Stored data

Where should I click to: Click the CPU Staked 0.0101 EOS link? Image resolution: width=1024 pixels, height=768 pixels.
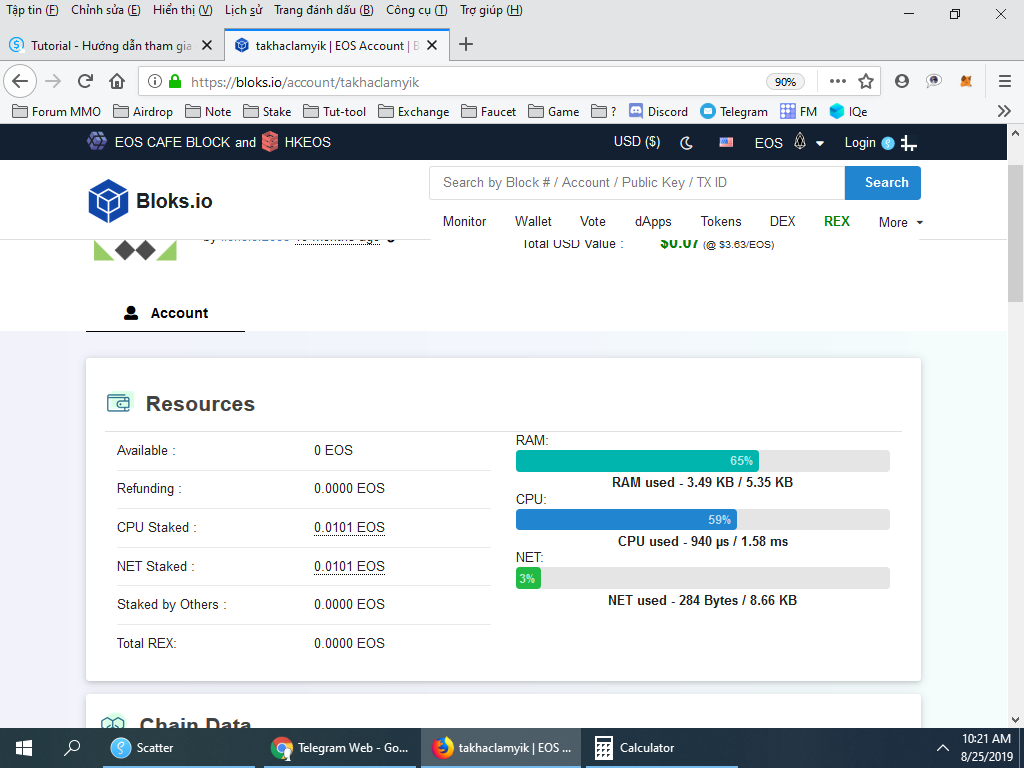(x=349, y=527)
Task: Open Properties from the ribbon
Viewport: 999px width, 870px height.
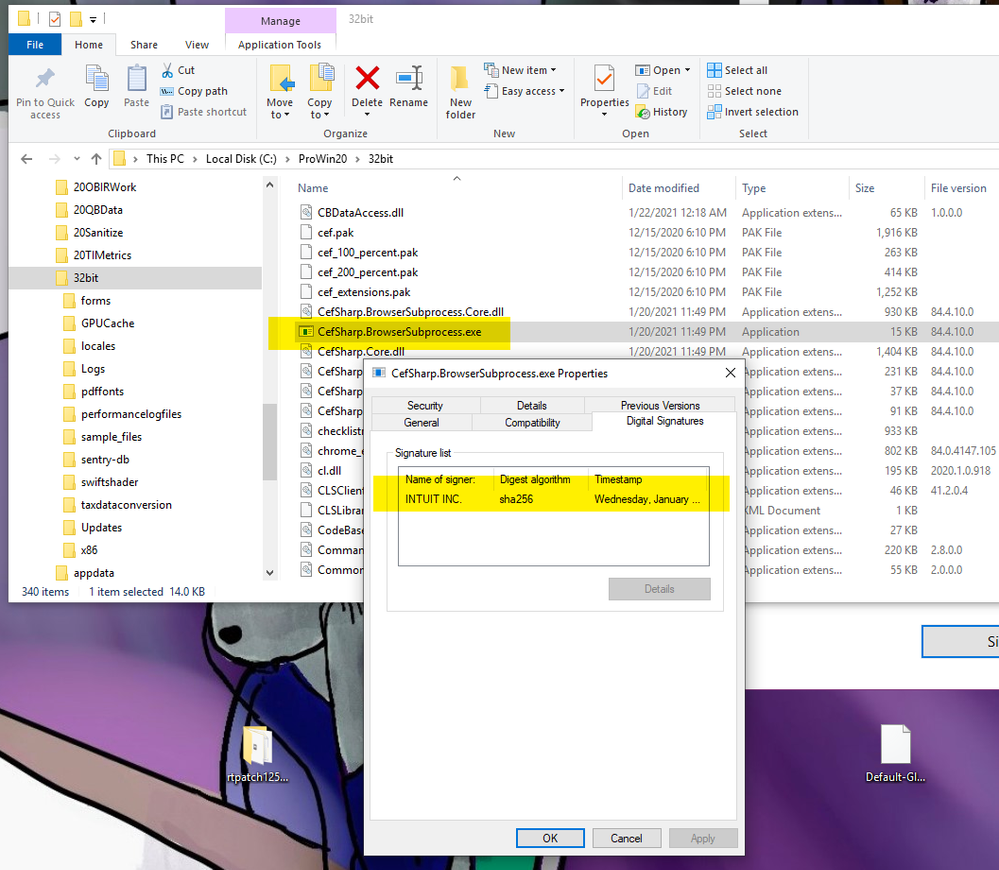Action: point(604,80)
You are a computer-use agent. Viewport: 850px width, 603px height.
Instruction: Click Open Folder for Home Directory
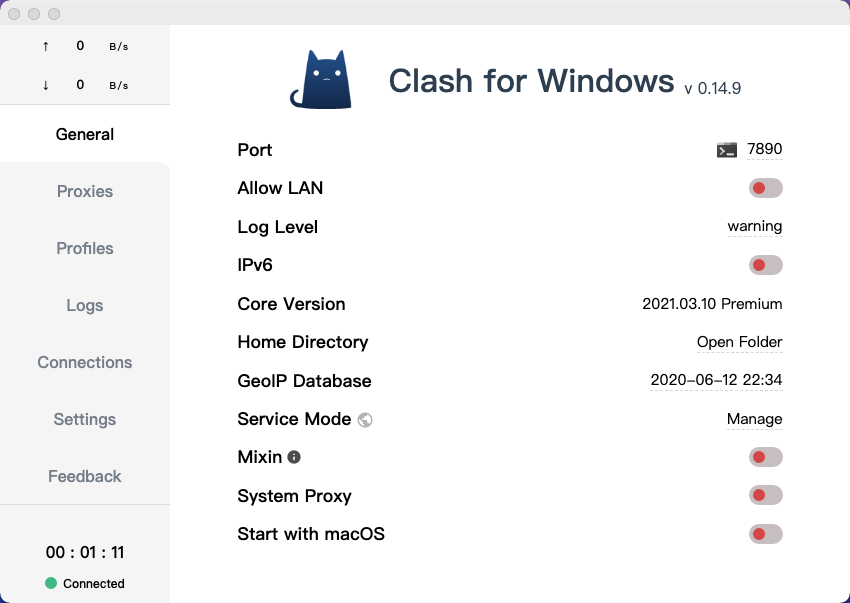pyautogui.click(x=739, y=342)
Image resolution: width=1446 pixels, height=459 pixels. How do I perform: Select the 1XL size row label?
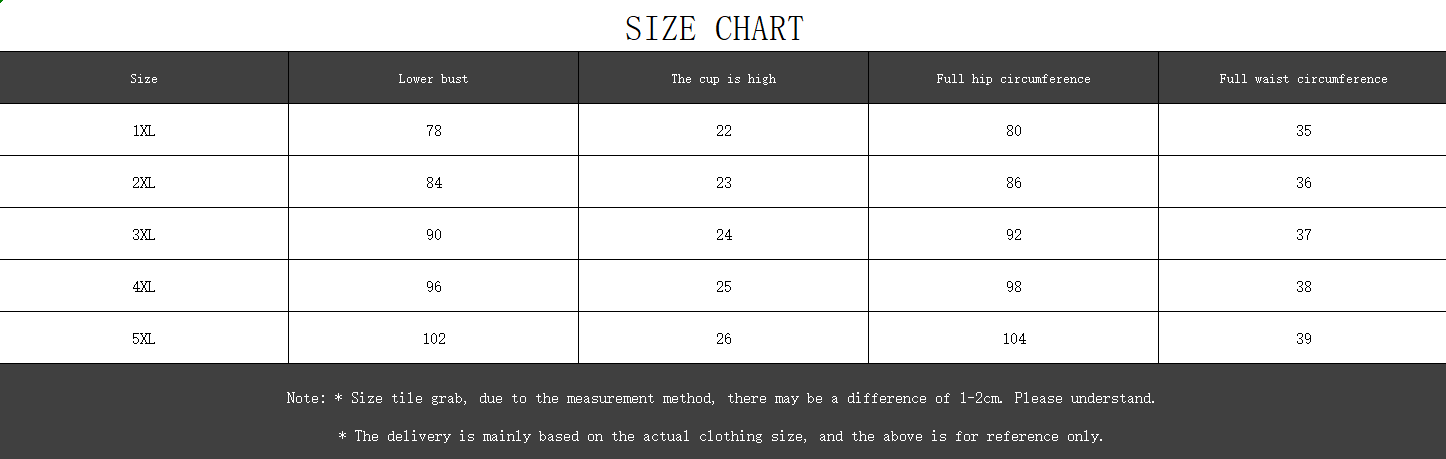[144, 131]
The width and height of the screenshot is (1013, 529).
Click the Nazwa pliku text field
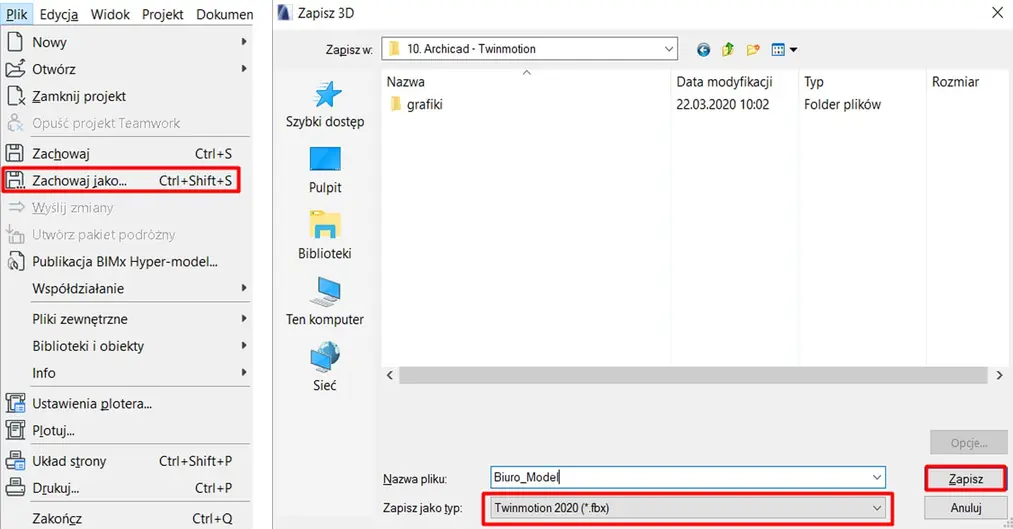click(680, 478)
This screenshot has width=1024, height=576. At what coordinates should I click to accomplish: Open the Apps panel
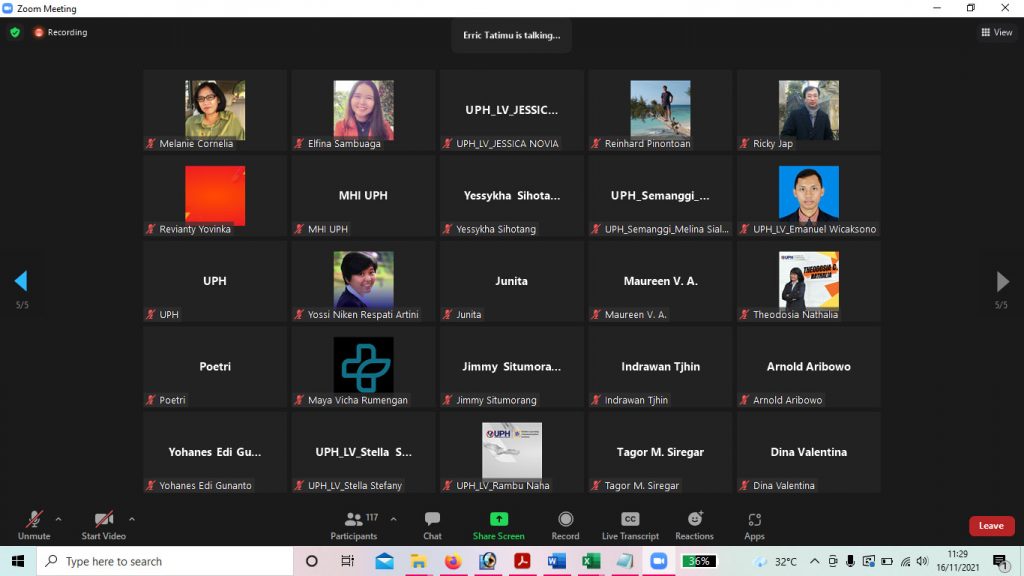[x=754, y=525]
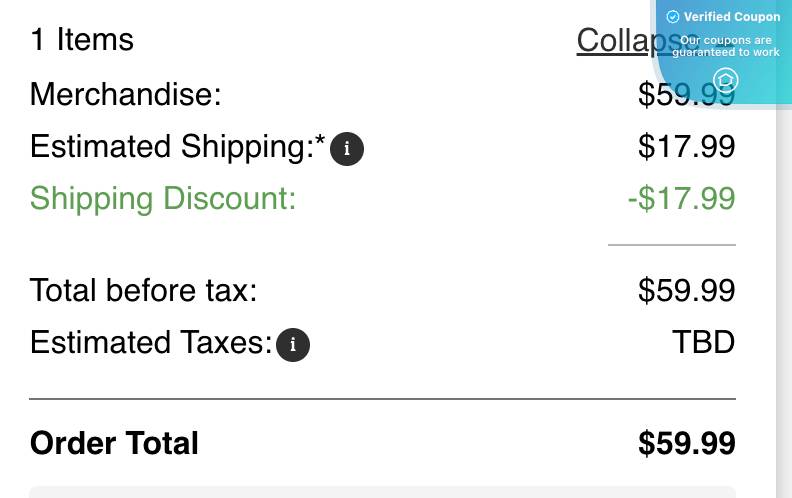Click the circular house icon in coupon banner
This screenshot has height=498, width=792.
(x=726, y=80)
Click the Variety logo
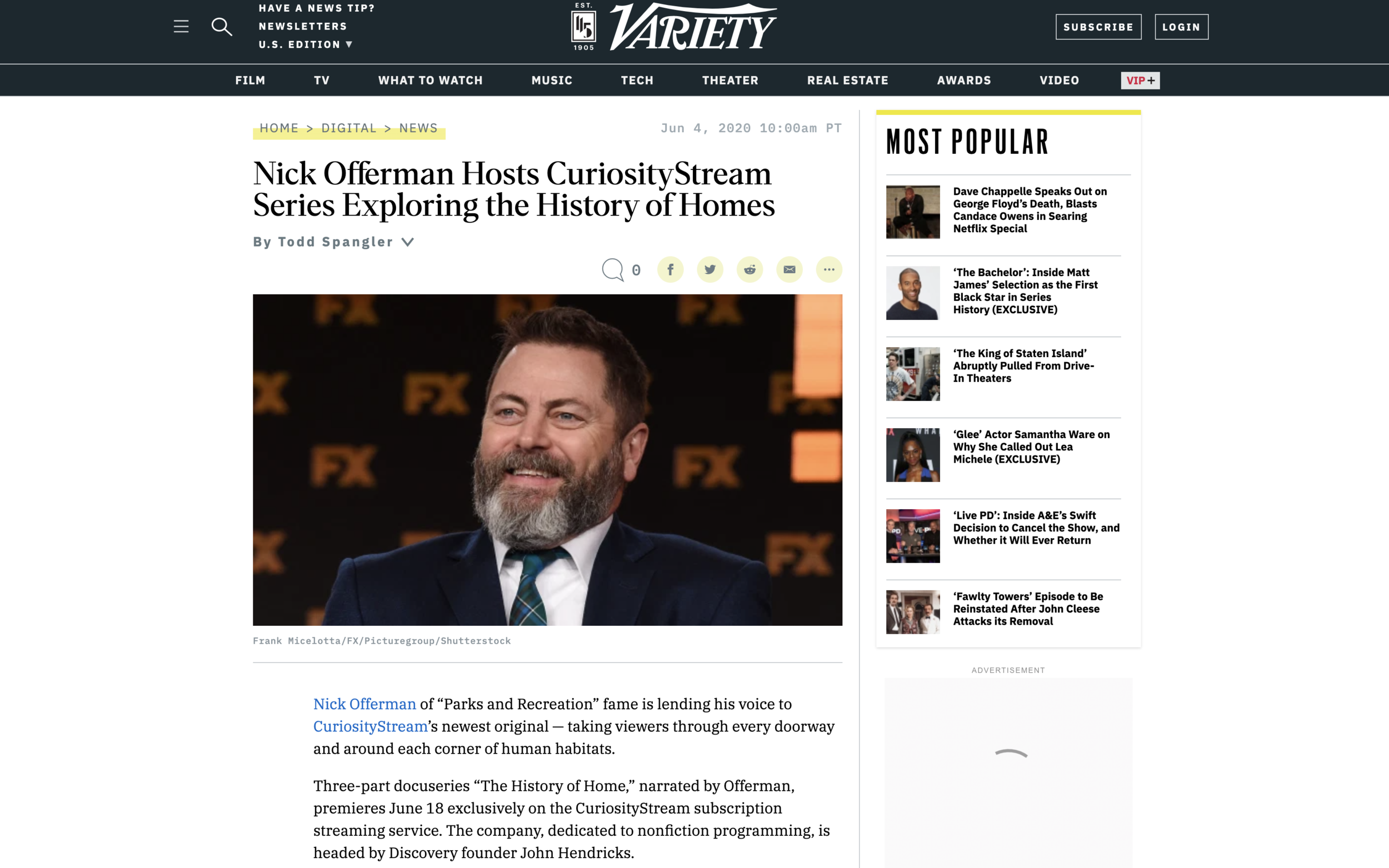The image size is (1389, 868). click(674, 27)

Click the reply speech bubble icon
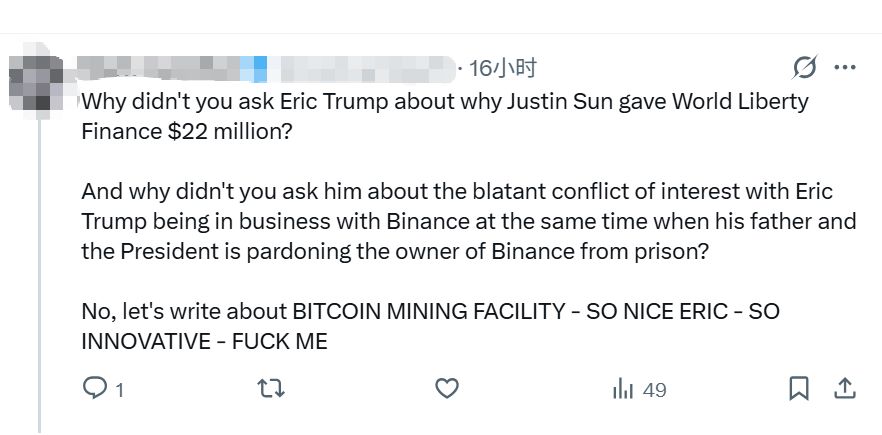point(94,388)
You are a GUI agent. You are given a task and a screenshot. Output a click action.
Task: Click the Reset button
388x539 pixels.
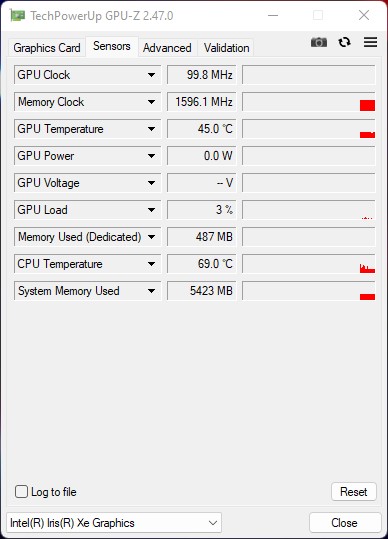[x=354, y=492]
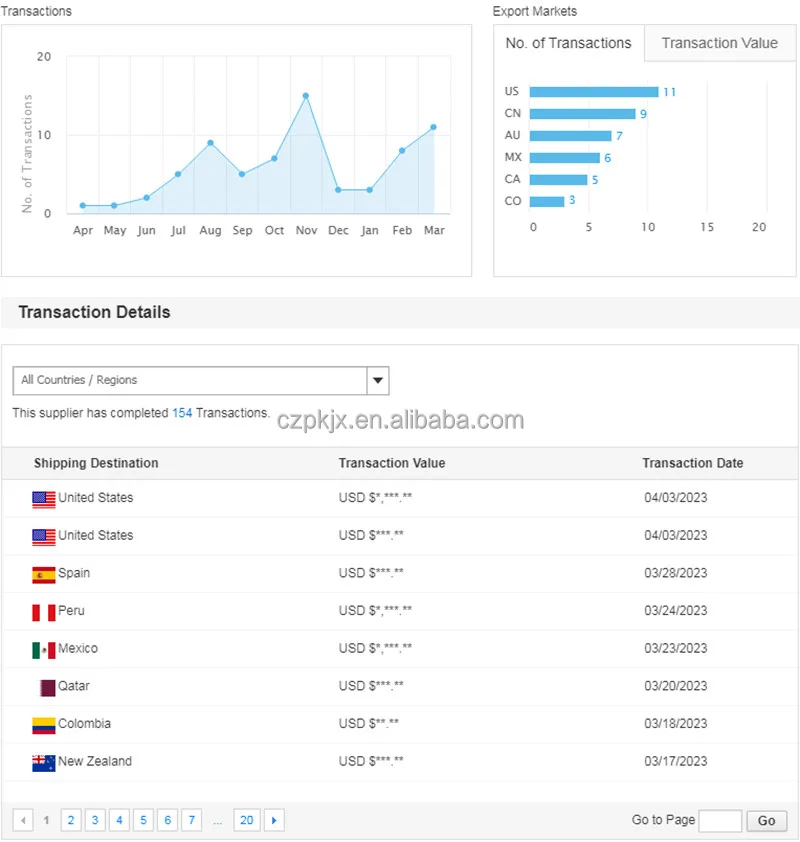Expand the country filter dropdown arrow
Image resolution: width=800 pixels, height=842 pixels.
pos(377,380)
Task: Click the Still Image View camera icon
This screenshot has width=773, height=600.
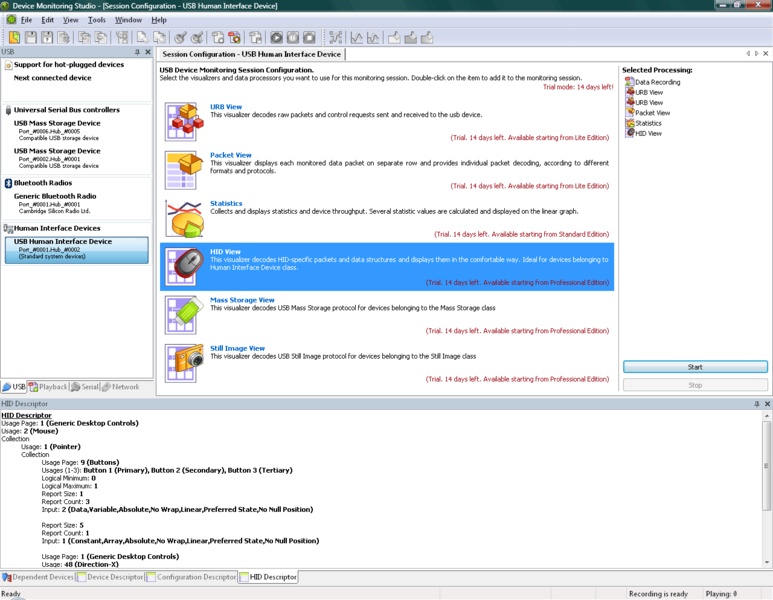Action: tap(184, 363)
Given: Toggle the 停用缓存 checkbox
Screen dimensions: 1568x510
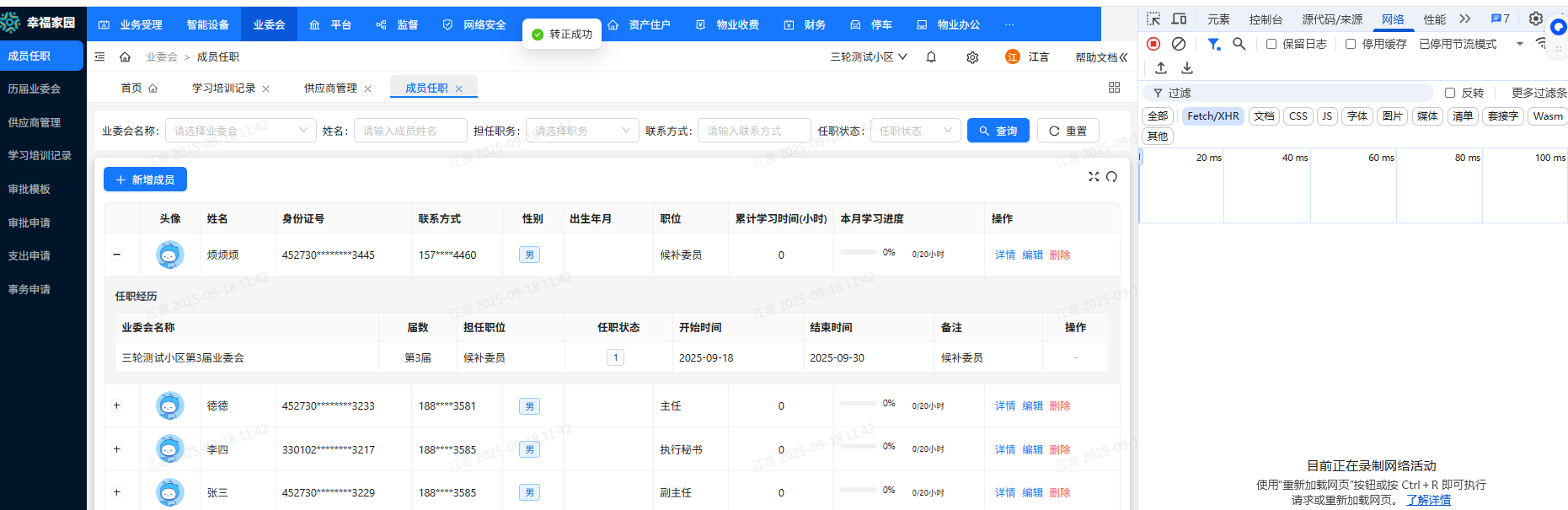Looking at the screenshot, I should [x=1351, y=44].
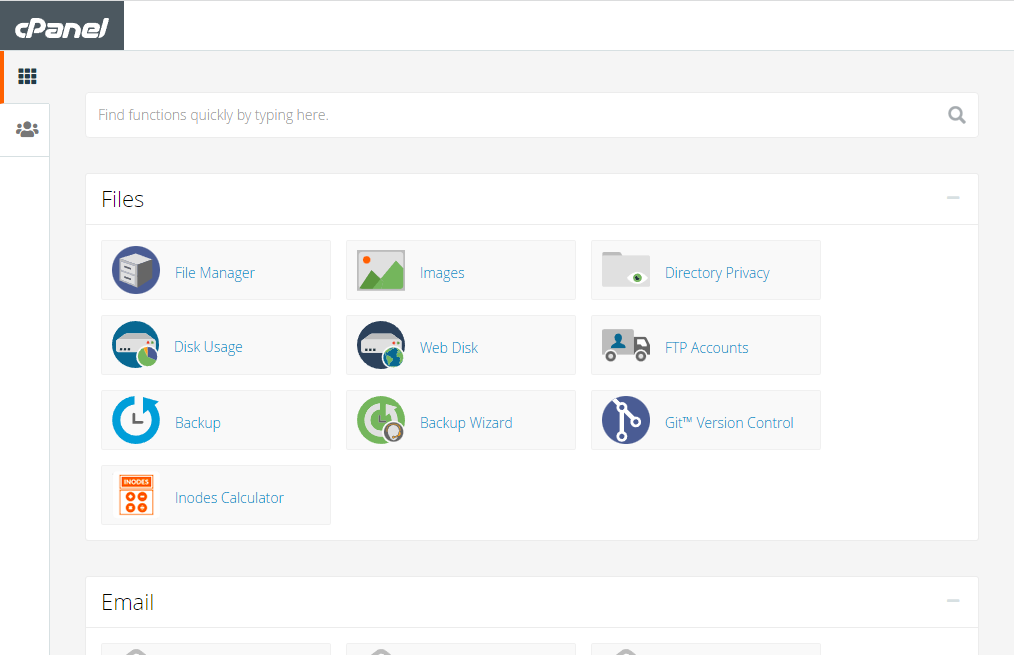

◆ YOUR OBJECTIVE:
Copy only this, please: the line with "Task: Click the Reset button" and every line after it through the end of the data, with no pictures.

◆ EXPECTED ANSWER:
Task: Click the Reset button
388x539 pixels.
[x=354, y=492]
Expand the country filter dropdown arrow
Image resolution: width=800 pixels, height=842 pixels.
pos(377,380)
Task: Click the Still Image View camera icon
This screenshot has width=773, height=600.
Action: tap(184, 363)
Given: Toggle the 停用缓存 checkbox
Screen dimensions: 1568x510
Looking at the screenshot, I should [x=1351, y=44].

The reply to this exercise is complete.